BEIJING (Reuters) - One of the most senior Chinese military officers to be accused of corruption has died of cancer, the state news agency Xinhua said on Monday, sparing the government what could have been an embarrassing trial.
Xu Caihou retired as vice chairman of the powerful Central Military Commission in 2013 and from the ruling Communist Party’s decision-making Politburo in 2012.
In a brief statement, Xinhua said that Xu had died in hospital on Sunday of multiple organ failure bought on by bladder cancer.
His illness had been reported by the government.
Though he had died, his “illegal gains” would be dealt with in accordance with the law, Xinhua added, without providing details. The Defense Ministry carried the same report on its website.
It was not immediately possible to reach family for comment.
The official PLA Daily, in a commentary on its microblog, said Xu ended his “pathetic and shameful life” on a sickbed under supervision.
“Corruption in the military is the most dangerous kind, for if the military tolerates corruption it tolerates defeat in battle,” it said.

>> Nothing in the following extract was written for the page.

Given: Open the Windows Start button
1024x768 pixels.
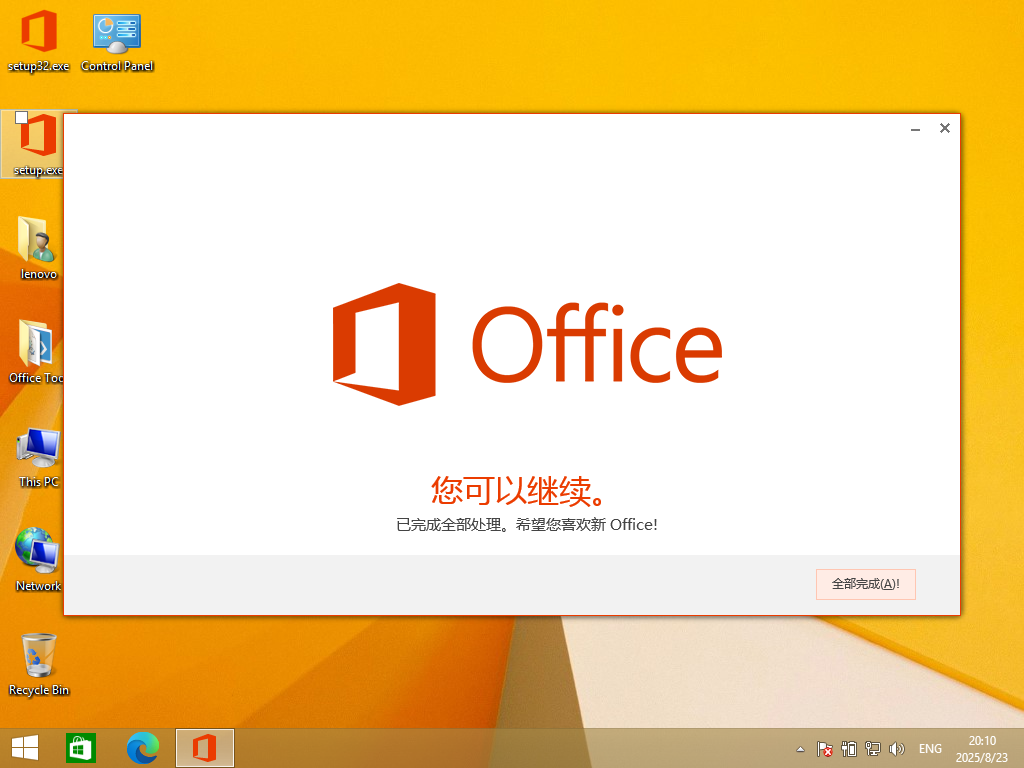Looking at the screenshot, I should [25, 748].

The Defense Ministry said everything had been done to save Xu’s life after his illness was detected on Feb. 4, 2013, and once he had been put under investigation, he was kept in hospital.
“After Xu Caihou’s illness worsened, experts were organized in a timely manner to carry out treatment, to give a full medical guarantee,” it said in a statement late on Monday.
President Xi Jinping heads the Central Military Commission, which controls the 2.3 million-strong armed forces, and has made weeding out corruption a top goal.
The government said in October Xu had confessed to taking “massive” bribes in exchange for help in promotions.
Xu had been under investigation since last March, media said.
His death means the Communist Party will not have to risk any embarrassment that could have come from a trial and the details of graft it might have revealed, though the trial likely would have been held behind closed doors.
Authorities are also investigating a second former top military officer on suspicion of corruption, two independent sources told Reuters recently.
Guo Boxiong, 72, was another vice chairman of the Central Military Commission until he stepped down in 2012. The government has not confirmed the investigation.
China intensified a crackdown on corruption in the military in the 1990s, banning it from business. But the military has been involved in commerce in recent years due to a lack of checks and balances, analysts say.